── TEXT TO READ

Beginning with the assessment period 2000, such deduction under § 34c (3) EStG will only be permitted in so-called "tax treaty situations" where the foreign country taxes income not sourced within its borders, provided the structure involved is supported by economic motives or other valid reasons (abuse proviso). Deduction is also impermissible if the foreign country is permitted to tax the income in question under the terms of the tax treaty.
Beginning with the assessment year 2000, § 49 (1) no. 8 EStG makes § 23 (1) sent. 4 EStG applicable to purchases and sales of interests in partnerships (correction of a drafting error).
The Tax Relief Act for the Years 1999/2000/2002 introduced limits on the deductibility of interest as a business expense by owners of personal businesses (partnerships and sole-proprietorships – see article no. 167 sec. I.1, "end of so-called "double account structures"). Prior to the tax relief act, interest was generally recognised as a business deduction as long as the taxpayer segregated his personal from his business finances by using separate bank accounts (so-called "dual account structures"). The Tax Adjustment Act has completely re-written the rules in this area. The new version applies to fiscal years ending after 31 December 1998.
The new law provides that (i) 6 % of total "over-withdrawals" less total "under-withdrawals" or (ii) business interest expense for the year less DM 4,000, whichever is less, will be added back to the profits of each fiscal year. "Over-withdrawals" are defined as the excess of withdrawals over the sum of profits plus contributions for a given year. "Under-withdrawals" are the converse (excess of profits plus contributions over withdrawals for a given year). Total "over-withdrawals" and "total under-withdrawals" include the fiscal year just expired and all preceding fiscal years.
Hence, personal businesses, no matter what their size, whether computing tax on an accrual or cash basis, will have to keep track of all contributions and withdrawals in the future to the extent annual business interest expense exceeds DM 4,000.
The law does, however, create an important exception to this otherwise administratively onerous regime. The new rules will not restrict the deductibility of interest for the purchase or production of fixed assets. This would appear to mean that interest expense will remain fully deductible (no add-back) where the taxpayer can demonstrate a direct connection between the borrowing in question and the purchase or production of a fixed asset.

────
── DATASET EXTRACT

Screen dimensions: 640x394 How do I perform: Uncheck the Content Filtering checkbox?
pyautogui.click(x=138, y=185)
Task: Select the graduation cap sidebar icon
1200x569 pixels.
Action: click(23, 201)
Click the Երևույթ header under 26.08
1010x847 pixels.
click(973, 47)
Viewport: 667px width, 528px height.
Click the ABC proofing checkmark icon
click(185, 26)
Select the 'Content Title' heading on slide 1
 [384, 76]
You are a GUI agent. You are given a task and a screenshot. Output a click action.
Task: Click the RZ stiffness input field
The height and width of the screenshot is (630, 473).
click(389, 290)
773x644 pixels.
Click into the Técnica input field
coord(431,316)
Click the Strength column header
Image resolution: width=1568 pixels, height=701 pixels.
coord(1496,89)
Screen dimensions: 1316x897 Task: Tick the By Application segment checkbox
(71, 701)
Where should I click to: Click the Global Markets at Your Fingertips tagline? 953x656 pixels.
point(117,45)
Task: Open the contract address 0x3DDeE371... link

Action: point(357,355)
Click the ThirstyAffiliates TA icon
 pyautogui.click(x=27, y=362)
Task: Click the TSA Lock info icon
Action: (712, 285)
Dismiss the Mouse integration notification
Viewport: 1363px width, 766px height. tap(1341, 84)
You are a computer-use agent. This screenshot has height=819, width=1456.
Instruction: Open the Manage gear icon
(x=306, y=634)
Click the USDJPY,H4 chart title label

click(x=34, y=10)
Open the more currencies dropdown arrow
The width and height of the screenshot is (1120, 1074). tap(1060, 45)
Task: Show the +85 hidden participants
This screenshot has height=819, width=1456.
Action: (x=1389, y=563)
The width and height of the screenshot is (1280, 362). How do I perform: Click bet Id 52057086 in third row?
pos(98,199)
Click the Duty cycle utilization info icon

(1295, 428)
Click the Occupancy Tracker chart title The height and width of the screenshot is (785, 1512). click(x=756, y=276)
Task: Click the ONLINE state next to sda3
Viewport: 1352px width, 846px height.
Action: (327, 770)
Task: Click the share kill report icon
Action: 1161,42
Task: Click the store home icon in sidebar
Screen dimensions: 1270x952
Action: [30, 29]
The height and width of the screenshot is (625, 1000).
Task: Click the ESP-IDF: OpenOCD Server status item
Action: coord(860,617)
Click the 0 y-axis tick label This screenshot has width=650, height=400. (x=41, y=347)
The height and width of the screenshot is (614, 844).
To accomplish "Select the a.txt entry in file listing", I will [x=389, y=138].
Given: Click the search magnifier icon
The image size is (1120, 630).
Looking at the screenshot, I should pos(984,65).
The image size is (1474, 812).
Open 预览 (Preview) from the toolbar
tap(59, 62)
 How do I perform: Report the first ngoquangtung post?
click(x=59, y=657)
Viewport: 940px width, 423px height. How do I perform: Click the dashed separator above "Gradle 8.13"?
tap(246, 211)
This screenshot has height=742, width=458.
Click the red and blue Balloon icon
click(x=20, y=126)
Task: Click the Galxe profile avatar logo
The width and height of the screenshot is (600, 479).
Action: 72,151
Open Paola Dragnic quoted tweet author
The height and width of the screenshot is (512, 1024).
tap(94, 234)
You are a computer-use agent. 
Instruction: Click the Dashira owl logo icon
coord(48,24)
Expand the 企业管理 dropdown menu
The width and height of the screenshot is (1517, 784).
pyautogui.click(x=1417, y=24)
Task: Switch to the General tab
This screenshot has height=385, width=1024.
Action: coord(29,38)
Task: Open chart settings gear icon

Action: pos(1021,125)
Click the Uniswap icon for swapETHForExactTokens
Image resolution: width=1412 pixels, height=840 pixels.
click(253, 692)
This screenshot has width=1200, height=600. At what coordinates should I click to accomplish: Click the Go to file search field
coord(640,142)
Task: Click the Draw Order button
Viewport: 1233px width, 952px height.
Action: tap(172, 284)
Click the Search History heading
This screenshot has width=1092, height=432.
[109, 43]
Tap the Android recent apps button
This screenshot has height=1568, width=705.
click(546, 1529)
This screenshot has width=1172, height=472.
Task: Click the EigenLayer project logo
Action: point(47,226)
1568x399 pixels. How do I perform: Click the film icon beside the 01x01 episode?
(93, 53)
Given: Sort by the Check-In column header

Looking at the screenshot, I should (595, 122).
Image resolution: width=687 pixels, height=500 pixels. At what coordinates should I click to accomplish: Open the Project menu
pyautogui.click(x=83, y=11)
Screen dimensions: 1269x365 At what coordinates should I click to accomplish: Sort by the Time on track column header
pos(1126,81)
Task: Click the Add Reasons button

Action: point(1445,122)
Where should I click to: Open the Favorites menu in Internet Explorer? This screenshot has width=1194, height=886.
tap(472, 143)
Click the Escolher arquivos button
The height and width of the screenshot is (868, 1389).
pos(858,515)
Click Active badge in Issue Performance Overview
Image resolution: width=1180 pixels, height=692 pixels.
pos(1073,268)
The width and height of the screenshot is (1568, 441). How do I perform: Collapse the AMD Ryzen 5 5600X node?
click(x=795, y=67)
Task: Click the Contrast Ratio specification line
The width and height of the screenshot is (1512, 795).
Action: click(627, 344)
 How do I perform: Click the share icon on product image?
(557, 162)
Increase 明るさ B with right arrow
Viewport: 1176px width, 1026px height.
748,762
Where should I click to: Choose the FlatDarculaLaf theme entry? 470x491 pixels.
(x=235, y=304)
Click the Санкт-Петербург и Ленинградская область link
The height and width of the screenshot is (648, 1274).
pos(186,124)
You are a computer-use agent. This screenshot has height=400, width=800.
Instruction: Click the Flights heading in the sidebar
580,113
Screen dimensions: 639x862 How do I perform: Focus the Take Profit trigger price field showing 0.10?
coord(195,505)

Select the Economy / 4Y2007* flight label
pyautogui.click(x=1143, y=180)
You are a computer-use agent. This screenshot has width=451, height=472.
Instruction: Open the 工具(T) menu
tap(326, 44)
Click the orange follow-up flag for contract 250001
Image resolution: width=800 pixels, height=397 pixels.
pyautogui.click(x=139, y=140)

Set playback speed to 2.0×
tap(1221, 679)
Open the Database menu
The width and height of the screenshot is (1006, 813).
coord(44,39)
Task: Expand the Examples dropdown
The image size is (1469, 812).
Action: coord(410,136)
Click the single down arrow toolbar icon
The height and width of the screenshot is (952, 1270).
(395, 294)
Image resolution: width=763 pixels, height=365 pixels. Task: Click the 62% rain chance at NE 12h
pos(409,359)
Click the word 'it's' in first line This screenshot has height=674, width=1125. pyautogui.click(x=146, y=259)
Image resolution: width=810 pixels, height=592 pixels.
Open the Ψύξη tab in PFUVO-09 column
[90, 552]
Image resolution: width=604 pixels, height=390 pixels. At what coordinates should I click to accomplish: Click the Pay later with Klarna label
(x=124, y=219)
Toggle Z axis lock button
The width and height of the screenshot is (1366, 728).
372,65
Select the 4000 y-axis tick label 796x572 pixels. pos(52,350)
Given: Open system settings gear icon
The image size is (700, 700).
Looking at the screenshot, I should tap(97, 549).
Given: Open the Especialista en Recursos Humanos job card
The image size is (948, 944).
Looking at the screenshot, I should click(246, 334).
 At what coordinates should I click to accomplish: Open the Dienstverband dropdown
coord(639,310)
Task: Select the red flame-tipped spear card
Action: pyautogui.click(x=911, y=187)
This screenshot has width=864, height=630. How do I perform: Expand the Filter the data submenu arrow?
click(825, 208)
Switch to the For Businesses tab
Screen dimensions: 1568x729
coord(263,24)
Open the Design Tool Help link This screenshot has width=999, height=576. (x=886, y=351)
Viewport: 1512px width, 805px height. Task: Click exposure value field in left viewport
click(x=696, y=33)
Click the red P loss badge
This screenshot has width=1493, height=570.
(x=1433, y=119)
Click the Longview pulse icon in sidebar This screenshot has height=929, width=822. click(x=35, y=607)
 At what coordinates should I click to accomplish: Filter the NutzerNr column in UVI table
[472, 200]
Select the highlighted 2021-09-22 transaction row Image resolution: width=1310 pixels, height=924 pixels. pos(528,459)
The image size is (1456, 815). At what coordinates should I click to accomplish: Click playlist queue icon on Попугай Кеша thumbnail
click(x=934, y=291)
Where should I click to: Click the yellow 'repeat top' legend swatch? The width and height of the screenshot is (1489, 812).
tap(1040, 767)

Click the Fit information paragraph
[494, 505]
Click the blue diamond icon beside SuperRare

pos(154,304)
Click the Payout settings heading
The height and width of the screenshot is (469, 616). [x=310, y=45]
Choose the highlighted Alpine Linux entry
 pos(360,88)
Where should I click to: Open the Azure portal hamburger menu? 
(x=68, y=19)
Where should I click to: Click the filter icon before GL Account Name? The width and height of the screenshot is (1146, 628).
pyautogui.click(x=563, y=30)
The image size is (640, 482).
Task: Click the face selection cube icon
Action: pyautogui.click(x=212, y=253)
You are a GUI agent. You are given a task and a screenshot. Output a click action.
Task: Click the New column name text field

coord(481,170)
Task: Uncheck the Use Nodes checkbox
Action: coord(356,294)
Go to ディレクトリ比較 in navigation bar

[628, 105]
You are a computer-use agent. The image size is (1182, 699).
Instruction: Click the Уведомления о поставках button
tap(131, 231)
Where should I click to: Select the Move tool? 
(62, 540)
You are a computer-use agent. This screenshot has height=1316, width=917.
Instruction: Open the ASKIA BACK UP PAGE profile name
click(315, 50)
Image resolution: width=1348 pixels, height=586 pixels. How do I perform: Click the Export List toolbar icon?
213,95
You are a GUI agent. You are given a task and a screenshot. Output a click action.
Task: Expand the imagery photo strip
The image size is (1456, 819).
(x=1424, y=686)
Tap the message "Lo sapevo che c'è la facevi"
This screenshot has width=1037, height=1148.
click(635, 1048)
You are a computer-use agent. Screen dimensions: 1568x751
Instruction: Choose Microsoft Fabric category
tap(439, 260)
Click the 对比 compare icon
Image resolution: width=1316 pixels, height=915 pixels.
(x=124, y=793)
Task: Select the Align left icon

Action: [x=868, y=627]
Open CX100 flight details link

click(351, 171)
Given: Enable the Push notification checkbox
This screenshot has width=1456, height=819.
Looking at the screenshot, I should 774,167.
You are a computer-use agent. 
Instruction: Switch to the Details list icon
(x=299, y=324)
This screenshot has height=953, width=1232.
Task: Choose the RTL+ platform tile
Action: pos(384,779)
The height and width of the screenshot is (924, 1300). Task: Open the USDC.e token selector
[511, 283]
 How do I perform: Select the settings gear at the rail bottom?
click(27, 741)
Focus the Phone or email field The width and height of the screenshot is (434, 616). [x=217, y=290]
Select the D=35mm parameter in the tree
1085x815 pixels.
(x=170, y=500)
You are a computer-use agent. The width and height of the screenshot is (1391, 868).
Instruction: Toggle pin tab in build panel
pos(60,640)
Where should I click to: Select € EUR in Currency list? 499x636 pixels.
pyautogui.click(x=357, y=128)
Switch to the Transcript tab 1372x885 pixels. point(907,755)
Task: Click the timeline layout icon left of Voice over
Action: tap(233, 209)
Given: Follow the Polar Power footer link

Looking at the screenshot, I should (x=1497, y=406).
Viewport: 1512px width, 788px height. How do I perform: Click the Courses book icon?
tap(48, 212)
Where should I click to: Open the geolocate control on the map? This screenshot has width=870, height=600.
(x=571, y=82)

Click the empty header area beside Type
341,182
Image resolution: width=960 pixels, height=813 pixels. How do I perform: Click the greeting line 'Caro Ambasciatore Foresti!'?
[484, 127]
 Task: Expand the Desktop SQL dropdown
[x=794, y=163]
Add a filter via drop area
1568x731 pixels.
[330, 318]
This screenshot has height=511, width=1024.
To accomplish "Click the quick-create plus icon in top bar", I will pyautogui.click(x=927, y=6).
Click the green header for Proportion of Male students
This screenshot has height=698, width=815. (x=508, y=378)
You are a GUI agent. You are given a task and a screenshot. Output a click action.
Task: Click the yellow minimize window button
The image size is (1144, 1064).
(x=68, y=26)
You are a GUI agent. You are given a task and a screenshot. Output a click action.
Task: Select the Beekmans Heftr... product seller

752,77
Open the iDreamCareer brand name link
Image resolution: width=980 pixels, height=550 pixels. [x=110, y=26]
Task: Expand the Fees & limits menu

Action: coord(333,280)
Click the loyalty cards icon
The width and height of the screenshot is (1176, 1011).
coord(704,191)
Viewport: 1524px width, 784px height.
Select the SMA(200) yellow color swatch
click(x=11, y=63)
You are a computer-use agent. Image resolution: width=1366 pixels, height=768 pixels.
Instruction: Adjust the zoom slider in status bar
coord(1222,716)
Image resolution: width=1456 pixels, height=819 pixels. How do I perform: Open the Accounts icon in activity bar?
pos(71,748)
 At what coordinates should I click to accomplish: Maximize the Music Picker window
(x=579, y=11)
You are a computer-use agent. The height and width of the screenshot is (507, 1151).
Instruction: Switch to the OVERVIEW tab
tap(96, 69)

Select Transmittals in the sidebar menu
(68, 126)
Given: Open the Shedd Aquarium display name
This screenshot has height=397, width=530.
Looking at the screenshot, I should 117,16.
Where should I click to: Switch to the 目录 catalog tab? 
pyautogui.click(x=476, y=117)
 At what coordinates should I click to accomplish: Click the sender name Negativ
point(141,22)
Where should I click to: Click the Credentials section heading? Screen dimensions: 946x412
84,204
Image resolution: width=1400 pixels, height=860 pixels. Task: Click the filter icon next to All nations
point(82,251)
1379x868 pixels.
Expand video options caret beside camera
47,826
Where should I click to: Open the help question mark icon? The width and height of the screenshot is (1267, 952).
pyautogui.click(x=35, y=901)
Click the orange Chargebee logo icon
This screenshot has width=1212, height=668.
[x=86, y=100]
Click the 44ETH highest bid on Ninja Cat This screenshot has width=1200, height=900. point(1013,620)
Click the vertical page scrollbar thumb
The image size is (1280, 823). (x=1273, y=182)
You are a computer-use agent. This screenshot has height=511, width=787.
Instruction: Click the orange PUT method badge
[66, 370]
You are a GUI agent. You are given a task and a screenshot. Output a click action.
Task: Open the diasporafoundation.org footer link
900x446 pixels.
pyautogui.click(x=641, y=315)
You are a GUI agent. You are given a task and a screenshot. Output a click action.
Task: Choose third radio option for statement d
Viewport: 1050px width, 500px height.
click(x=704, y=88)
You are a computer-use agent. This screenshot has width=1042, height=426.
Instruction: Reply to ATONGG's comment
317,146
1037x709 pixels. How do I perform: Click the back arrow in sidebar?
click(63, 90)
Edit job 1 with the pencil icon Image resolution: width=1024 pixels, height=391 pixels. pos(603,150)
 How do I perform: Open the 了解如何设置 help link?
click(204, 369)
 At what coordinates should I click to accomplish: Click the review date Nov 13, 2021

────

Print the passage of the German tax text starting at "The new law" and ending at "exceeds DM 4,000.".

The new law provides that (i) 6 % of total "over-withdrawals" less total "under-withdrawals" or (ii) business interest expense for the year less DM 4,000, whichever is less, will be added back to the profits of each fiscal year. "Over-withdrawals" are defined as the excess of withdrawals over the sum of profits plus contributions for a given year. "Under-withdrawals" are the converse (excess of profits plus contributions over withdrawals for a given year). Total "over-withdrawals" and "total under-withdrawals" include the fiscal year just expired and all preceding fiscal years.
Hence, personal businesses, no matter what their size, whether computing tax on an accrual or cash basis, will have to keep track of all contributions and withdrawals in the future to the extent annual business interest expense exceeds DM 4,000.